GIVEN EXERCISE 1: Write out everything in the forum thread on dog training mistakes from "Great article, and" down to "(May 4, 2013)" without changing a word.

# A good Read on some Mistakes we Make



## v-john (Jan 27, 2013)

A lot of times we make mistakes with our dogs that we don't even know we are doing. 

This is a great article on some of the mistakes that owners/handlers make. I thought you guys might like it as well.

http://www.sacramentodogbehavior.com/6mistakesbmod.htm

To me, timing is so very important. It is a mistake that some of us make and not realize it. Great read.


----------



## sniper john (Jun 17, 2010)

Good article. Thanks for posting. 

I got a lesson in timing when I was training Dash for Retriever Tests. I used clicker training early on with great success and did use a lot of clicker work in his retrieve, hold and give training. But during early training for Retriever tests I had abandoned the clicker and was verbally praising and clapping at the moment Dash got to the bumper or bird. Once he had it down and I had moved on to other things, all of a sudden on retrieves Dash started running to the bird and just standing there looking at me. After some frustration and trial and error, I figured out the only thing that would get him to pick the bird up on his own was clapping and praising him. Once I did that he would then pick the bird up and retrieve it to hand as normal. I had made a mistake with the timing of my praise and created the problem. From early repitition and behavior shaping I created a situation where it required a praise or clap from me for assurance to pick up the bird. In the hunt test situation, I am not allowed to praise or encourage the dog until after the bird has been picked up. It was entirely my fault and he was only doing what he had inadvertently been trained to do.


----------



## texasred (Jan 29, 2012)

Great article, and a good refresher. 
Even if we have learned something before, its easy to overlook some of it later on in your dogs life.


----------



## MCD (May 4, 2013)

A very good article. I can't help but feel that sometimes I or my husband or daughter set the puppy up for failure. Especially with crate training which has never gone well. We lack consistency amongst ourselves, use the wrong words or are often just to soft in training and listening to what the dog is telling us. I believe that my successes are hers and vice versa.


----------



## jld640 (Sep 29, 2010)

Good article. Some of what was written was more familiar than I'd like to admit. : Thanks for posting.


----------

GIVEN EXERCISE 2: Give the records back word for word, omitting the pictures.

MATERIAL PROVIDED:
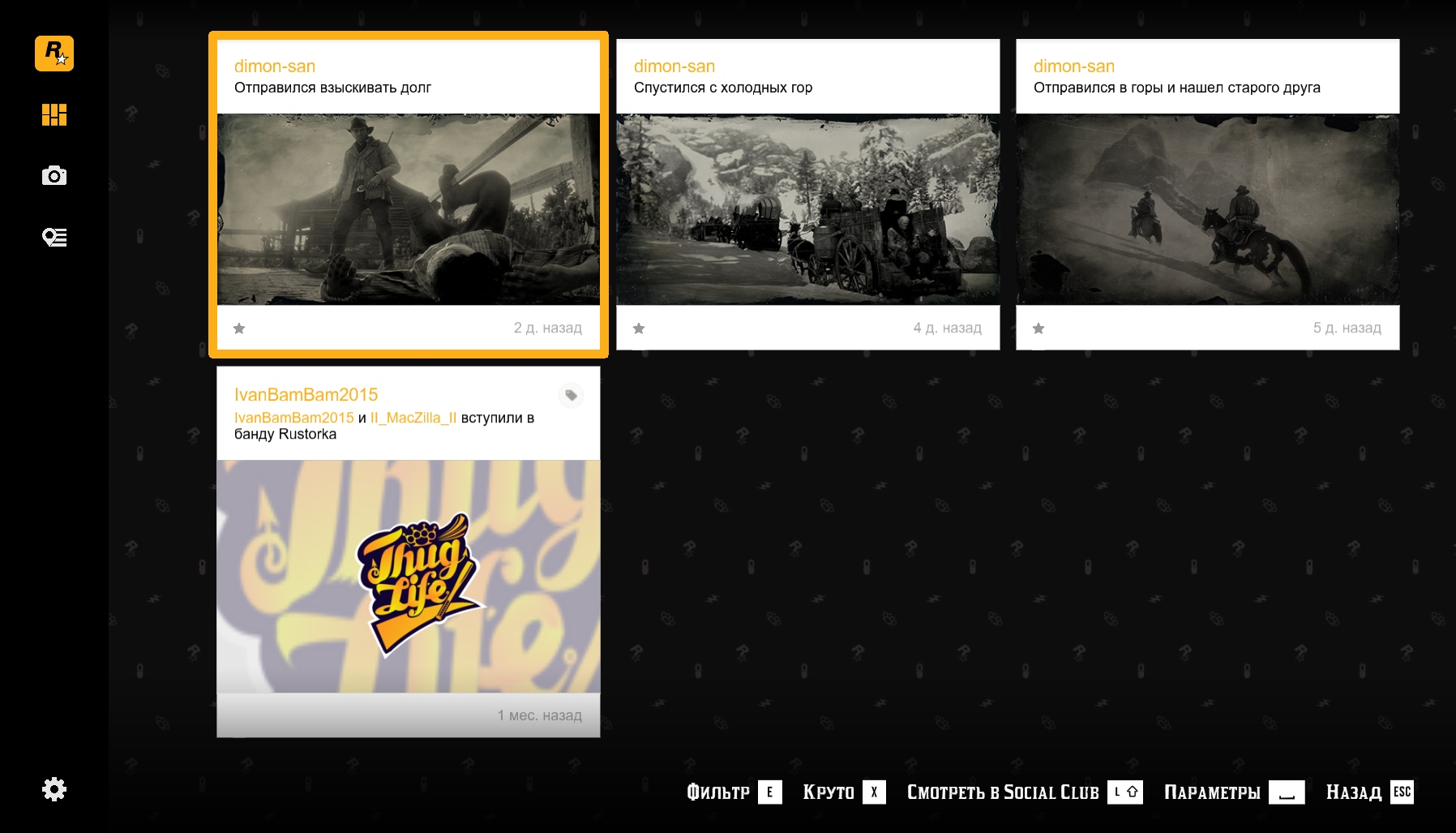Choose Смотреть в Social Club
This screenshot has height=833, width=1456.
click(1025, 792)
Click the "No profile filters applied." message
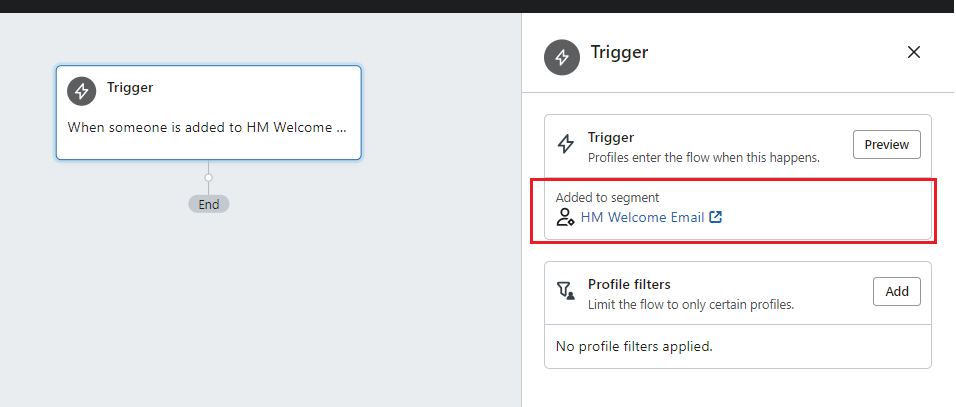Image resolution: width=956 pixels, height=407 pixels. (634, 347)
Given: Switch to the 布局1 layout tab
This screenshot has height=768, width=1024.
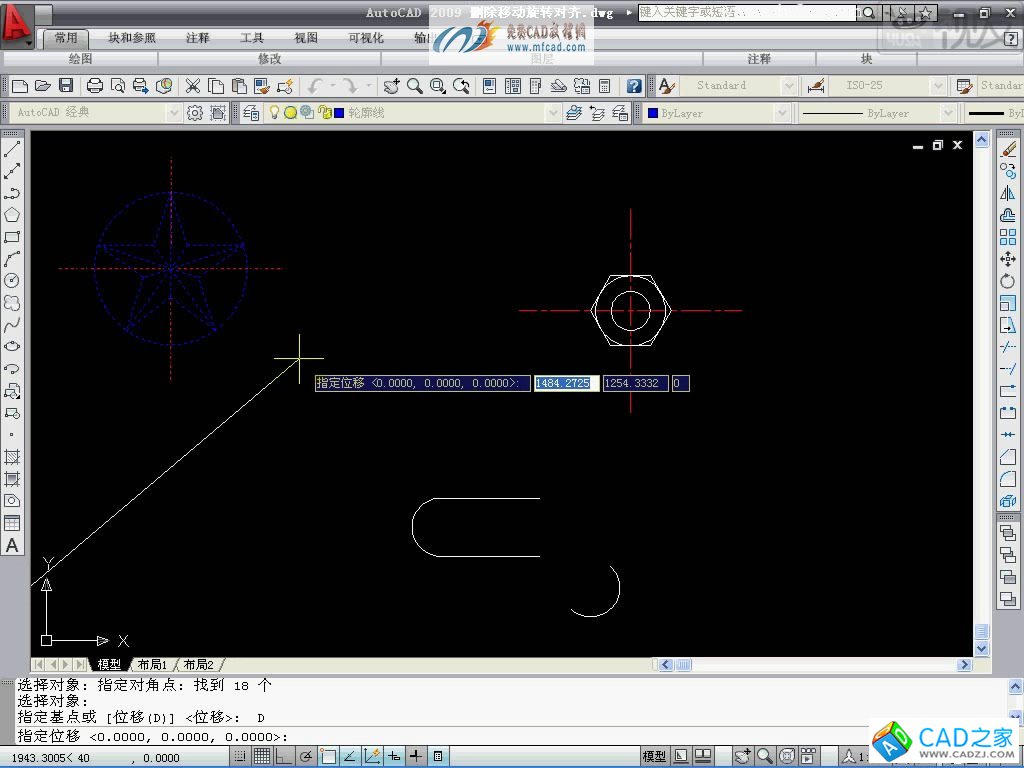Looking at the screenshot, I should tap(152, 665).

COMPLETE RESPONSE 1:
Great article, and a good refresher. 
Even if we have learned something before, its easy to overlook some of it later on in your dogs life.


----------



## MCD (May 4, 2013)

COMPLETE RESPONSE 2:
Choose Смотреть в Social Club
This screenshot has height=833, width=1456.
click(1025, 792)
Click the "No profile filters applied." message
Image resolution: width=956 pixels, height=407 pixels. (634, 347)
Given: Switch to the 布局1 layout tab
This screenshot has height=768, width=1024.
Looking at the screenshot, I should tap(152, 665).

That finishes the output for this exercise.